7.絵本のおはなし
次の日から僕はケイレブについて回ることになった。
と言っても王宮の中を案内してもらって、入っちゃいけない場所とか聞いているうちに午前中は終わった。
……王宮、広いよ……
午後は事務作業だと言うので僕に手伝えるか不安に思っていたら、ここ使って、と言われた机の上にドサドサと十数冊の本が積み上げられた。
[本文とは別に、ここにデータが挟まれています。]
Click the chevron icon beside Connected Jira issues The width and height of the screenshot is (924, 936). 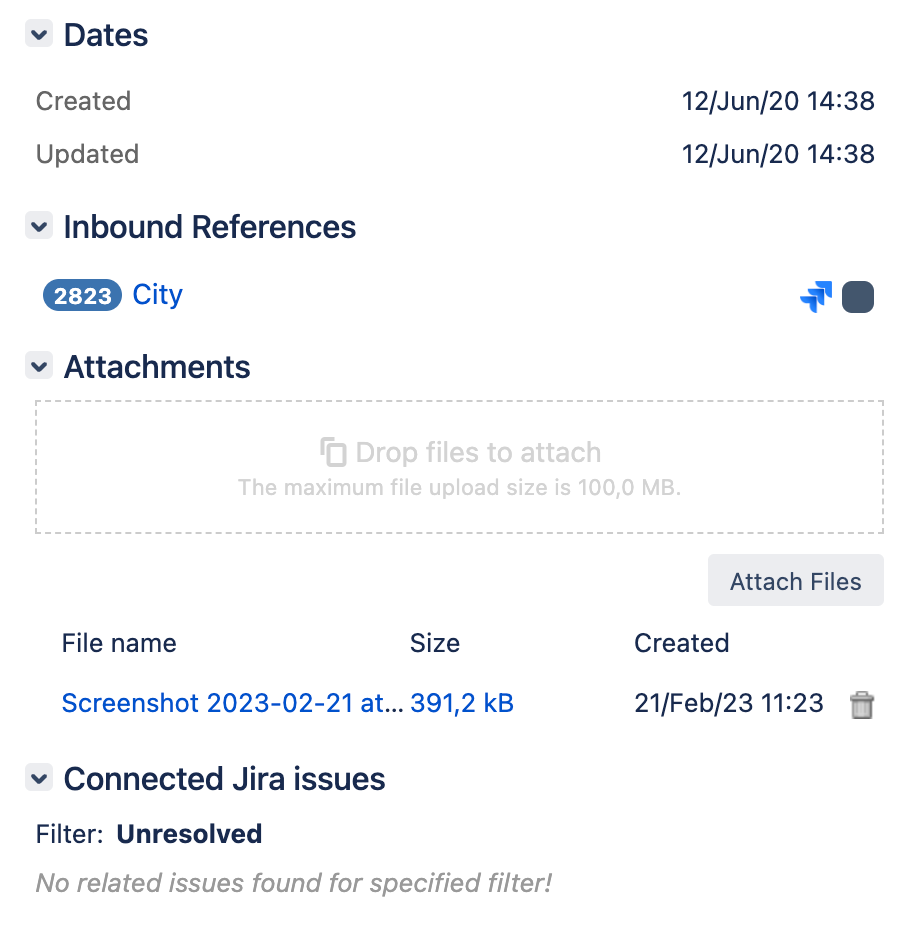[x=38, y=777]
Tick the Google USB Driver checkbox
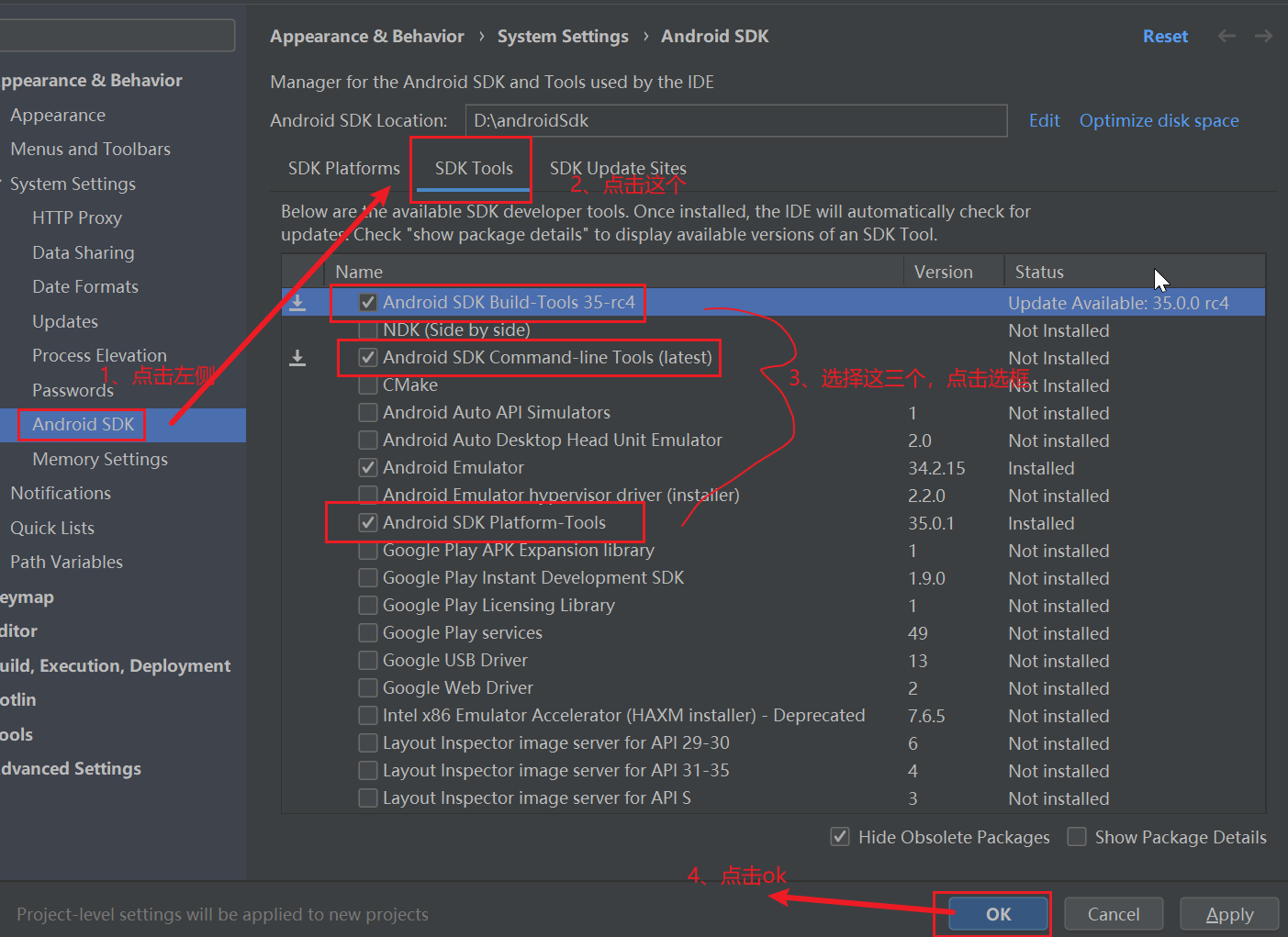This screenshot has height=937, width=1288. tap(368, 660)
色々な種類の本があるのか、絵本に始まり専門書のような装丁の本もある。
「シノブ、この辺の地理とか歴史よく分からないでしょ?この時間はちょっと勉強しよっか」
地理……歴史……
あ、それなら楽しんで覚えられそう。ちょっと興味あるし。
あまり難しいのはハードルが高かったので、まずは絵本を手に取ってみる。
【せいじょとかみさま】
あるところに、かみさまがいました。
かみさまはひとりぼっちでした。
かみさまはひとびとのすぐそばにいましたが、だれひとりかみさまにきづきません。
あるひ、ひとりのしょうじょがかみさまのもとをおとずれました。
かみさまのこえが、しょうじょにとどいたのです。
かみさまとしょうじょは、まいにちおはなしをしました。
つぎのひも。そのつぎのひも。
かみさまはしあわせでした。
しかし、そのしあわせはながくはつづきませんでした。
しょうじょが、てんにめされたのです。
そこにかみさまはいません。
しょうじょにあえなくなったかみさまは、まいにちかなしみました。
つぎのひも。そのつぎのひも。
そのすがたをてんからみたしょうじょは、たましいとなってかみさまのもとをおとずれました。
「いつかまた、あいにきます」
ふたたびてんにめされたしょうじょのたましいをみおくりながら、かみさまはしょうじょがまたあいにくるのをいまでもずっとまっているのです。
【みことかみさま】
ある日、気まぐれな神様は聖女様の護石を持った神子と一緒に旅に出ました。
二人は行く先々の街でたくさんの人々を救いました。
ある時、訪れた街で大きな瘴気の疫病が流行りました。
二人はいつも通り人々を救って回りましたが、いつの間にか二人の姿が見えません。
それから二人の姿を見たものはいなくなりました。
ただ、不思議なことにそれ以来、瘴気が出ると聖女様の護石の力を持った石が現れるようになりました。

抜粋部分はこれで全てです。